Nakash spoke to Bankrate.com about his perspective on the mortgage market — including why you shouldn’t pay points and why post-crash rules mean lenders can’t rip you off.

Is the refi window closing gradually, or is it slamming shut?

Nakash: It’s not gradual. It’s pretty drastic. If rates continue to rise for the next month to month and a half, banks won’t have enough volume to keep their employees busy enough, so there are going to be a lot of layoffs. I have a team of 115. If rates stay the way they are now, I’ll have to do a 30, 40 percent layoff to be able to survive.

What’s your advice for homeowners in this rate climate?
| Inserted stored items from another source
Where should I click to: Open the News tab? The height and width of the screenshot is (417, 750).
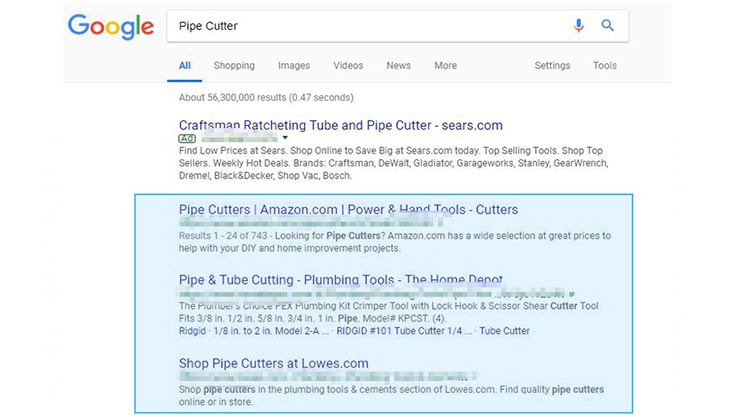(x=398, y=66)
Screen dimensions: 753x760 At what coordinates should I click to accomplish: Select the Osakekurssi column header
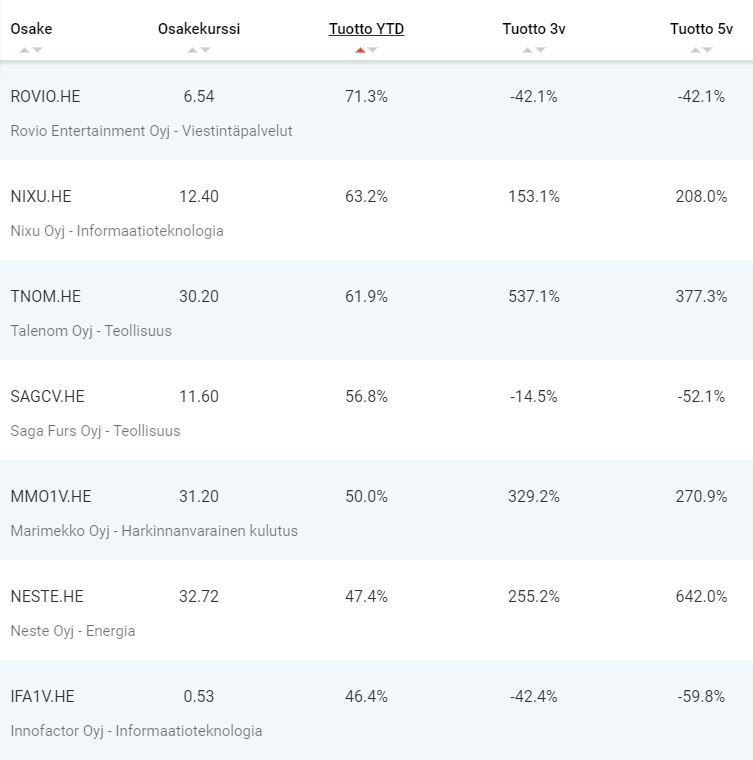[199, 29]
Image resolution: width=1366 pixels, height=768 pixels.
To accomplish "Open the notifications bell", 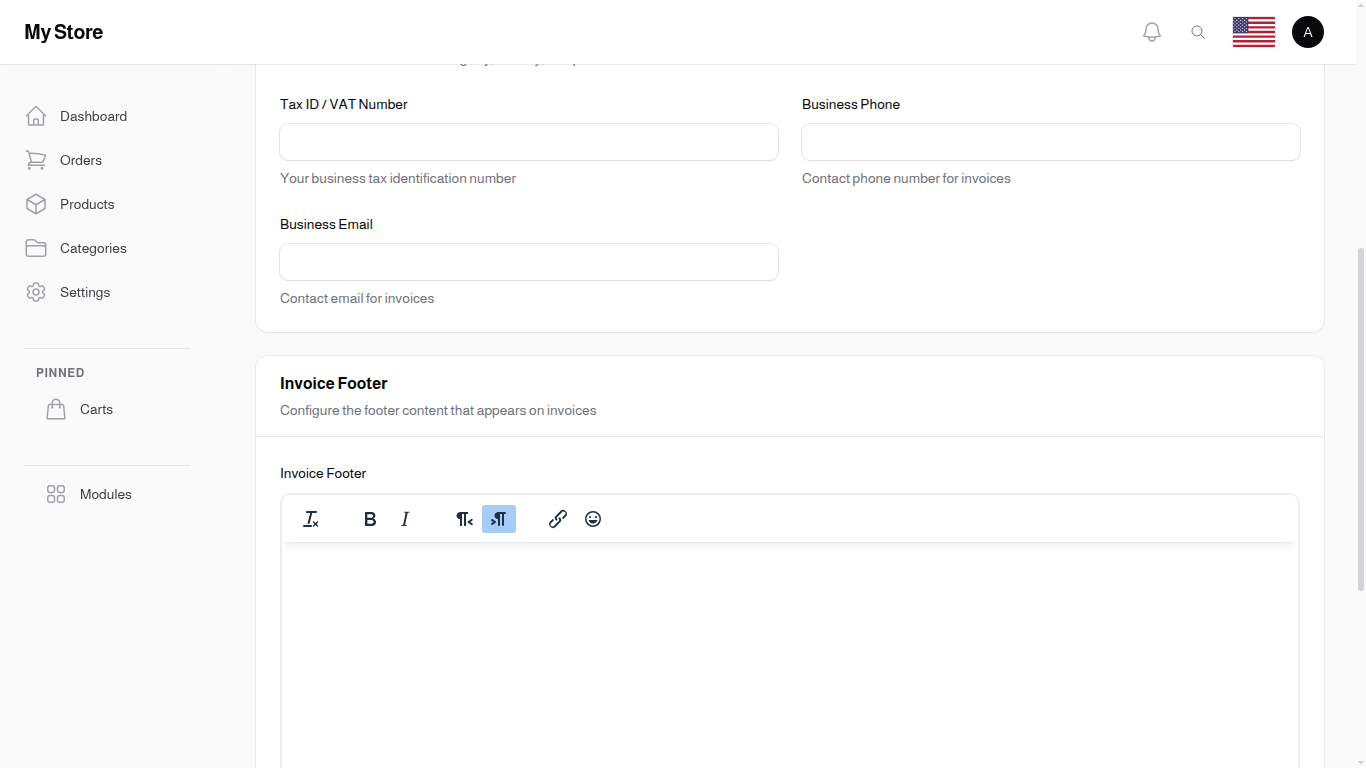I will (1151, 31).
Nakash: There’s still a lot of homeowners out there who could benefit from the current rate environment. In the big scheme of things, yeah, we’ve gone from 2.5 percent to 3.5 percent. But there’s a lot of borrowers out there sitting at 4.5 percent who can totally benefit. This is an odd market. It’s really unique. We’ve never really seen it in the history of mortgage rates.

In a standard market, an average move in the mortgage-backed securities (MBS) market is maybe 5 to 10 basis points in a day. To give you some perspective, on Feb. 25, the MBS was up 115 basis points. On Feb. 26, the MBS decreased 63 basis points. You have analysts who have been following the market for years, and they have no clue what’s going on. It’s very detached from the index that they’re used to seeing. We’re seeing huge ups and downs. It’s a different animal.

What’s the biggest mistake you see borrowers make?

Nakash: A lot of borrowers don’t pull the trigger because they continuously think rates are going to go lower and lower and lower. They start listening to CNBC talking about how low the rates are, and how much lower they could go. They delay it and then they miss the boat, to the point that they never end up refinancing. They’re just chasing the lower interest rates.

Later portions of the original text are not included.